Ce qui serait bon aujourd’hui, c’est de dépoussiérer, de redonner un vrai sens à la laicité et de la re-contextualiser. Quand un mot devient un fourre-tout, le danger pointe le bout de son nez. Relisez Orwell pour vous en convaincre. Et j’aimerais que vous prêtiez attention à cet avertissement : jamais il ne faut sous-évaluer le poids et le pouvoir des mots. Restez attentif et ne devenez pas un pigeon pris à son propre piège ! A bon entendeur…

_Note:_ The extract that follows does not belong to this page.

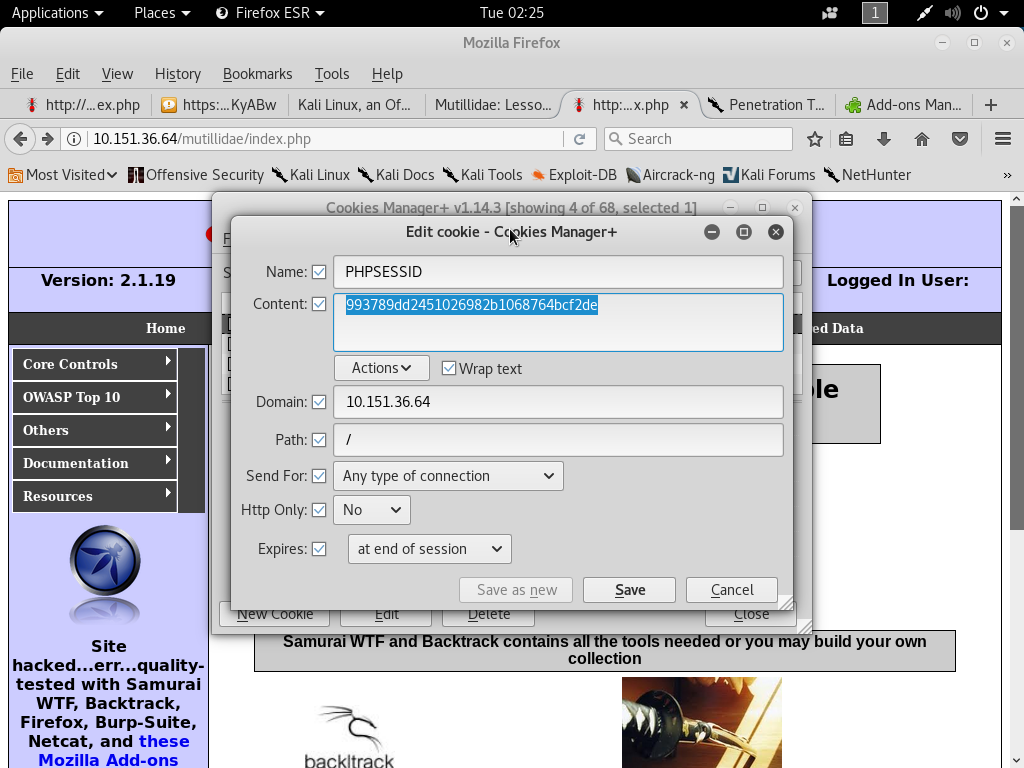Image resolution: width=1024 pixels, height=768 pixels.
Task: Open the downloads arrow icon
Action: pos(883,139)
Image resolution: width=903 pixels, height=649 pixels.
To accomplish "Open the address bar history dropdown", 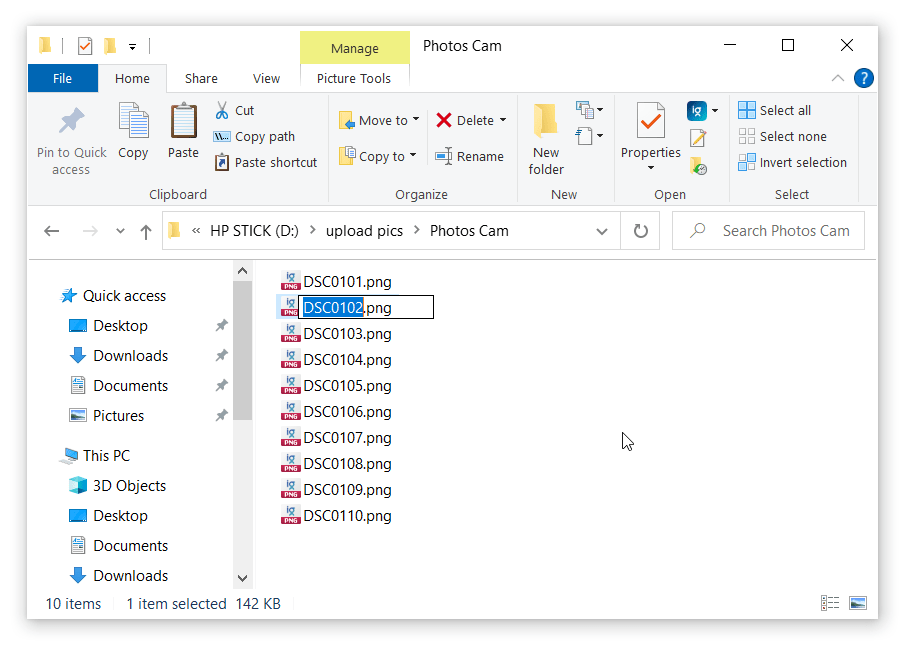I will (602, 230).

Se décentrer pour mieux penser
Vu de l’étranger et avec tout le décentrement que cette posture implique, et avec tout le respect que je te dois, chère France, je dois te faire part de quelques observations. Par ton attachement à une conception souvent rigoriste et encore assez autoritaire de la laicité, tu sembles arriver aujourd’hui à une impasse. Nous voyons se générer quelques crispations, quelques animosités, une certaine tension qu’il serait imprudent de ne pas prendre en considération.
Ne serait-il pas temps de lever un peu le nez par-dessus les frontières ?

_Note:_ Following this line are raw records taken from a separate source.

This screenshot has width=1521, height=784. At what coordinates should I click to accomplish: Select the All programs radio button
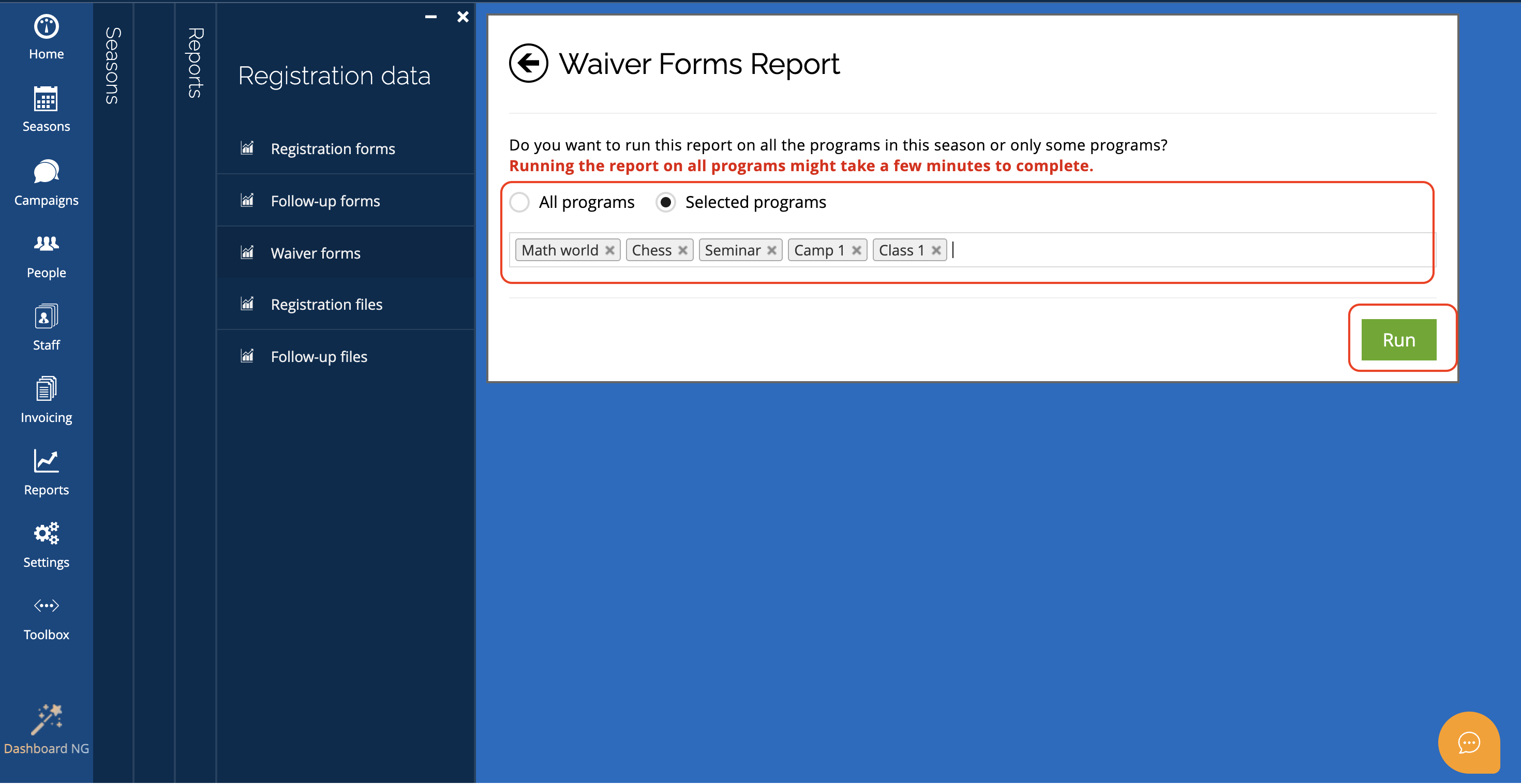coord(519,203)
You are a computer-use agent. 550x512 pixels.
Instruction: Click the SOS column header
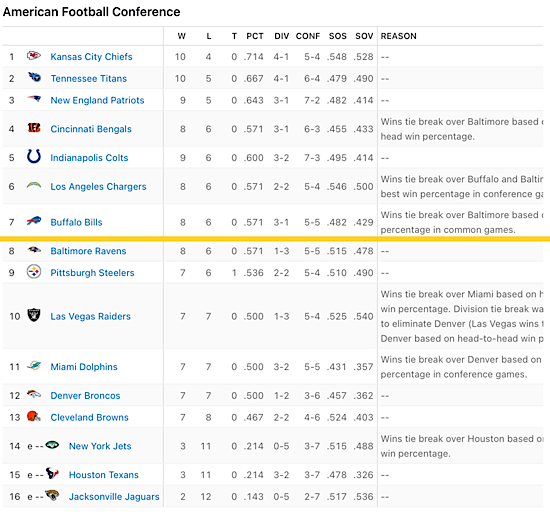point(337,36)
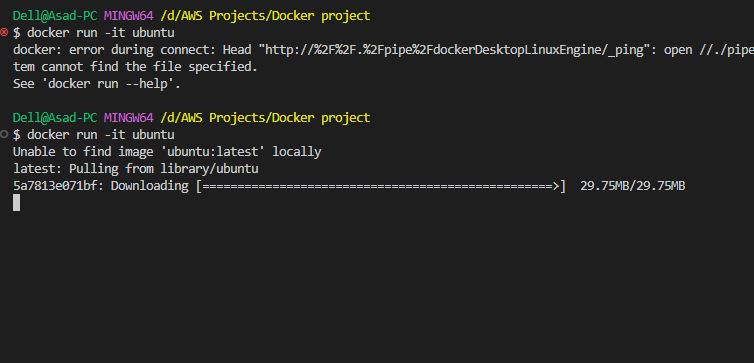Click the 'Unable to find image' message
The height and width of the screenshot is (363, 754).
point(167,152)
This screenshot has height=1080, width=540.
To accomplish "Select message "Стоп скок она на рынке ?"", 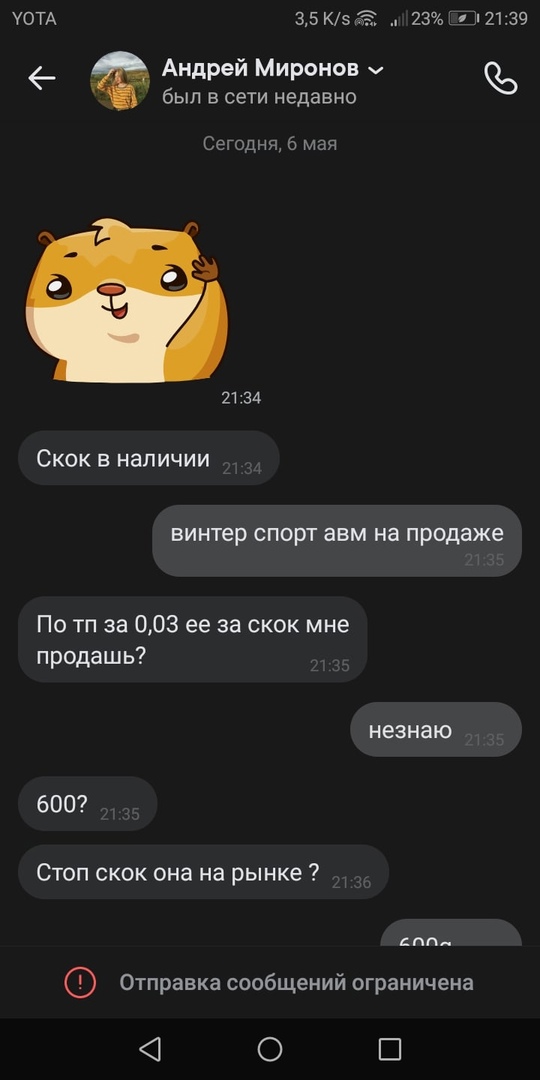I will 203,872.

Ne serait-il pas temps de repenser la laicité ?
Ne pourrait-on pas en France, imaginer une conception nouvelle de la laicité qui fasse compromis dans la réalité d’aujourd’hui?

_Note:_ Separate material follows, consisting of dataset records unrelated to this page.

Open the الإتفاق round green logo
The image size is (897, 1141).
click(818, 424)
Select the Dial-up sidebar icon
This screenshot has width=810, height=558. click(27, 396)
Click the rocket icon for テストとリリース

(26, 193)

Quoique le terme a la réputation de ne pas s’exporter au-delà des frontières hexagonales, ce serait faux de prétendre que la France en a le monopole. Non, la France n’a pas le monopole de la laicité. Le monopole qu’elle peut revendiquer, en revanche, c’est celui de l’intensité de la cristallisation des débats à son égard. Et cette position défensive ne m’inspire rien qui vaille à l’heure actuelle.
Revenons au but ultime de la laicité, quelle qu’elle soit : la liberté de conscience et de religion ! Parfait, cela semble convenable et viable, comme projet 😉
Les manières de le mettre en application se déclinent selon les réalités locales, donc selon l’espace,…mais aussi selon le temps qui court. De même qu’un enfant, en grandissant, a besoin de vêtements plus grands, plus à son goût, de même, quand toute réalité change, il est logique et naturel d’adapter le mode d’application de la laïcité en conséquence. C’est ainsi qu’il existe non pas une, mais DES laicitéS : différents aménagements du vivre ensemble, pour assurer la séparation ou la neutralité, l’égalité, la liberté de conscience.
Difficile de faire l’unanimité sur un sujet si controversé, je l’admets. Y réfléchir implique de mettre en perspective les fondements à partir desquels on pense sa relation au monde. Il nécessite de faire l’effort de comprendre les autres manières de voir le monde, sans les juger. C’est un exercice aventureux par lequel on accepte de déstabiliser nos repères habituels ; une gymnastique de l’esprit à laquelle beaucoup de monde n’est pas prêt. Mais ça vaut la peine d’y penser, avant qu’il ne soit trop tard, pour prévenir et éviter une rupture fatale et dommageable. En tout état de cause, ce n’est pas sans doute pas en jouant à la politique de l’autruche, que la solution surgira d’elle-même.